Your objective
In the records below, pick out all lines containing the word "agent".
★ ★ ★
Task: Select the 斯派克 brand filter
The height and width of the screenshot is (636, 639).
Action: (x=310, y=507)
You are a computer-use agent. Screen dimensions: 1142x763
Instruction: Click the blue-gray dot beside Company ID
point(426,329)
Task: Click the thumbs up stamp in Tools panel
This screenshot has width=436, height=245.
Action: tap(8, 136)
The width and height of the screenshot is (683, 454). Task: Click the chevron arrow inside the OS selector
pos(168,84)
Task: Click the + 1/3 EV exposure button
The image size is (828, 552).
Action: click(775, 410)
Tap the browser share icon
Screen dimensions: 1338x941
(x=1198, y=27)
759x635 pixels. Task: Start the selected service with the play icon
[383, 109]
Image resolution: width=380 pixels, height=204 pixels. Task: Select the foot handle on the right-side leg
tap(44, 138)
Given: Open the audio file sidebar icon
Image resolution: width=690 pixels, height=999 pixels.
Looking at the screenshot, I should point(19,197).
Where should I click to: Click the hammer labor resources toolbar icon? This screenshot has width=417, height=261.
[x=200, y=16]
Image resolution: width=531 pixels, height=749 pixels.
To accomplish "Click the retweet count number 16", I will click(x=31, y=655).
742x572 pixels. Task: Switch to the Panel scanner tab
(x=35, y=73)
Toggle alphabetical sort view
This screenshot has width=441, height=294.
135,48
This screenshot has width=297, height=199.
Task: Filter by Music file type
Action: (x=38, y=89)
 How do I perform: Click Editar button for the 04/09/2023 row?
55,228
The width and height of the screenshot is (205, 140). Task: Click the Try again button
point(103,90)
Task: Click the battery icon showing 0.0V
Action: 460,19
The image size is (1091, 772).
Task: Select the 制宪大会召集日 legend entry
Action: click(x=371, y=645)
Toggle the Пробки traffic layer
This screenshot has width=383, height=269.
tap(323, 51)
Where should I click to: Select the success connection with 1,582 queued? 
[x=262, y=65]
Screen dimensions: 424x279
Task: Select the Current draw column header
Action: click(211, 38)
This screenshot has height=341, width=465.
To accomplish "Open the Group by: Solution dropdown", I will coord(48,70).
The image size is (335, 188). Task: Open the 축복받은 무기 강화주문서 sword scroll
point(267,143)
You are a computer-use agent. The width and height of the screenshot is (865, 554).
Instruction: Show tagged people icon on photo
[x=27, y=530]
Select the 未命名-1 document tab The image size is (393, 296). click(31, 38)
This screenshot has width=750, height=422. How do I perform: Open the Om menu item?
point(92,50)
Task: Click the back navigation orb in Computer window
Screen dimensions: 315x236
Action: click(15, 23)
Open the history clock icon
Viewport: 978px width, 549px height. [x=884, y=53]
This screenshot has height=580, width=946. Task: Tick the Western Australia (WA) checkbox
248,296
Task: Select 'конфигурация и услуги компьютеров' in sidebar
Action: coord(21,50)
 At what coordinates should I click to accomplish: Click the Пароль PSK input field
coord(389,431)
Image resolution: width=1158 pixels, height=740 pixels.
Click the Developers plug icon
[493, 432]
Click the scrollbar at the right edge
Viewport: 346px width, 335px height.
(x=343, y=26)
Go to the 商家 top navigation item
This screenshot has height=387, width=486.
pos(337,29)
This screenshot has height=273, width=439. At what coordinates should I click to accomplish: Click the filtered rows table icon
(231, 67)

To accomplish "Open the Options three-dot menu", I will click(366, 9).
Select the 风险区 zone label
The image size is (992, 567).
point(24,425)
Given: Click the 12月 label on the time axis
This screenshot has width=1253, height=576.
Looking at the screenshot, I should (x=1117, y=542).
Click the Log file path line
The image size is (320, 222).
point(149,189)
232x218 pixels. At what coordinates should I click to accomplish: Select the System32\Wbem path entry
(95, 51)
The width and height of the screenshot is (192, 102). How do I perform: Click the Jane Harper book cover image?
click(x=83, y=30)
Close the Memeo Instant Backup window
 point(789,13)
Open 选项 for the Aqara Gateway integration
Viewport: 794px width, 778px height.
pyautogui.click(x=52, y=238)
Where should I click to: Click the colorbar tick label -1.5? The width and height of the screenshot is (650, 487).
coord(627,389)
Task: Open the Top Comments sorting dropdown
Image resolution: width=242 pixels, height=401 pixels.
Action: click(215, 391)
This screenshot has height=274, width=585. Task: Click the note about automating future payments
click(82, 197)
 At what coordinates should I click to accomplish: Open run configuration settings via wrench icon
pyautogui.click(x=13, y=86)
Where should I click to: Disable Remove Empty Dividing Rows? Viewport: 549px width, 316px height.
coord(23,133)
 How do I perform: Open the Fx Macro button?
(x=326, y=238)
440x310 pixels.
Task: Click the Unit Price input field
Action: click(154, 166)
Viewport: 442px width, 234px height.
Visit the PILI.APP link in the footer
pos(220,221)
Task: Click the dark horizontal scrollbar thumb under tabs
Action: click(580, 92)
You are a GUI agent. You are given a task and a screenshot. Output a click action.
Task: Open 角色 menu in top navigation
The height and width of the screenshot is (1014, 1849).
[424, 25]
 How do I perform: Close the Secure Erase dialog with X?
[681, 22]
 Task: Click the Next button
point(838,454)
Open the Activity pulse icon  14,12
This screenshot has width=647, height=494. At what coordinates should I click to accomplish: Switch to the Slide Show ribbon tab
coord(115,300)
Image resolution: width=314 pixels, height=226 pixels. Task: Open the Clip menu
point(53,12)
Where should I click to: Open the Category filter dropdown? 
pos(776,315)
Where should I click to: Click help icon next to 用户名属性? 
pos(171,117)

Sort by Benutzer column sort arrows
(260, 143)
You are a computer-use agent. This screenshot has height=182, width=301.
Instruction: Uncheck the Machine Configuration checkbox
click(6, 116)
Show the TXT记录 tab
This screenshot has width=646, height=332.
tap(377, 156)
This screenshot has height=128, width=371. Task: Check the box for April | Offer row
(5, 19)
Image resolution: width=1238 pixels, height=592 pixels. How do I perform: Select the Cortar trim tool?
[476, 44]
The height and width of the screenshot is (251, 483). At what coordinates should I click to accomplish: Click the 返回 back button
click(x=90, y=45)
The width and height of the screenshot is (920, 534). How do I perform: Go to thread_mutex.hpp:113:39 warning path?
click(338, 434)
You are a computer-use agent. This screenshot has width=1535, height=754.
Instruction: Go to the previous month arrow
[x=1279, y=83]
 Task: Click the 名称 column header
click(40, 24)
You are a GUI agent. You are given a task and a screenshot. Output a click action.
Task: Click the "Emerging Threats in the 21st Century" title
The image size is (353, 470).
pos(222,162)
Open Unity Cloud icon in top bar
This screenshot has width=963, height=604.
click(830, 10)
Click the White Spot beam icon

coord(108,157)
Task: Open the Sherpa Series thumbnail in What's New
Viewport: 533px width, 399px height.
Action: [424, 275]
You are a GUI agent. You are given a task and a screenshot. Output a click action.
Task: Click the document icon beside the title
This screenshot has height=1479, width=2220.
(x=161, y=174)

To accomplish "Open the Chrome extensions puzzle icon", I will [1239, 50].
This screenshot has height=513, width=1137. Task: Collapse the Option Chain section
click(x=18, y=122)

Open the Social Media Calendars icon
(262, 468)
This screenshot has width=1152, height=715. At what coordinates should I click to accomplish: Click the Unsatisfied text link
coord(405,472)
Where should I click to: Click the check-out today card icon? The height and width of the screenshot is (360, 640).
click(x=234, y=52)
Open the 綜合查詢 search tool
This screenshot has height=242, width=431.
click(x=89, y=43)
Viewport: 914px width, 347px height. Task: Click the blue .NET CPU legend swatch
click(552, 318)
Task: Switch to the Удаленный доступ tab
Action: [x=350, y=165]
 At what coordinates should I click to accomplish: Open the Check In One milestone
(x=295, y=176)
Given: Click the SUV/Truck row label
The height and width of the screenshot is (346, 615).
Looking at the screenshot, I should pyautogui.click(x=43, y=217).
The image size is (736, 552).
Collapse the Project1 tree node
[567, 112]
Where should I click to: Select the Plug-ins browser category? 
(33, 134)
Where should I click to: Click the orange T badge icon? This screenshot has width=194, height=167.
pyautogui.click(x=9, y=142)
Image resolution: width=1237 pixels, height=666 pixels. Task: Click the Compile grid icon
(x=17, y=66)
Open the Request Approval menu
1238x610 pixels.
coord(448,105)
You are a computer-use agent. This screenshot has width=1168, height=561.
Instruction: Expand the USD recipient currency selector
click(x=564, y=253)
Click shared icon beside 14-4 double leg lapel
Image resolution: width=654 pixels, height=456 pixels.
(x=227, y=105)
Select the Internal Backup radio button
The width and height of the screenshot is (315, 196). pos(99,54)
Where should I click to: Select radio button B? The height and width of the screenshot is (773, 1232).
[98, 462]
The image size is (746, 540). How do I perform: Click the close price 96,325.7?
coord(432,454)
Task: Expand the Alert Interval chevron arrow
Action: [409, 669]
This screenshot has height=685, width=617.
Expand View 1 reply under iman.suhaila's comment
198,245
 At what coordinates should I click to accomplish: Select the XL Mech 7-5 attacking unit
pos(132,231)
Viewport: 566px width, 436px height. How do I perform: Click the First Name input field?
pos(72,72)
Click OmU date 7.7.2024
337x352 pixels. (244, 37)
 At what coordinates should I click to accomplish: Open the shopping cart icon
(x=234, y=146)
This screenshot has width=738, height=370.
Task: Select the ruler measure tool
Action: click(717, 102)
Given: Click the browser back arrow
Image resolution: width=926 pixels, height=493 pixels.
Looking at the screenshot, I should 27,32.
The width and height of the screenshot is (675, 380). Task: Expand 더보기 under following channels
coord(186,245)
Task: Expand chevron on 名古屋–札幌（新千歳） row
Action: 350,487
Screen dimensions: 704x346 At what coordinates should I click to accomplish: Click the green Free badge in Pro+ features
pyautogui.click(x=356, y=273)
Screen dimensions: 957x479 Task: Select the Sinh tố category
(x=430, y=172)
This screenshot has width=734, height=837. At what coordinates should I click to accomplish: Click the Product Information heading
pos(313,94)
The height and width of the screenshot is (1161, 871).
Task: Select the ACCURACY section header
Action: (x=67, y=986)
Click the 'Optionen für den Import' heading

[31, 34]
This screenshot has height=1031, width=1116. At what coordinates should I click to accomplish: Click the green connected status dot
★ ★ ★
Exercise output
You are a computer-use agent. Screen dimensions: 1142x763
You are a computer-use agent. The width and height of the screenshot is (865, 554).
You are a GUI agent. You are given a task and a screenshot. Output a click action.
You are a computer-use agent. This screenshot has height=182, width=301.
You are a computer-use agent. This screenshot has width=1535, height=754.
You are a GUI agent. You are given a task and a screenshot. Output a click action.
You are a GUI agent. You are given a task and a screenshot. Output a click action.
You are a computer-use agent. This screenshot has width=1168, height=561.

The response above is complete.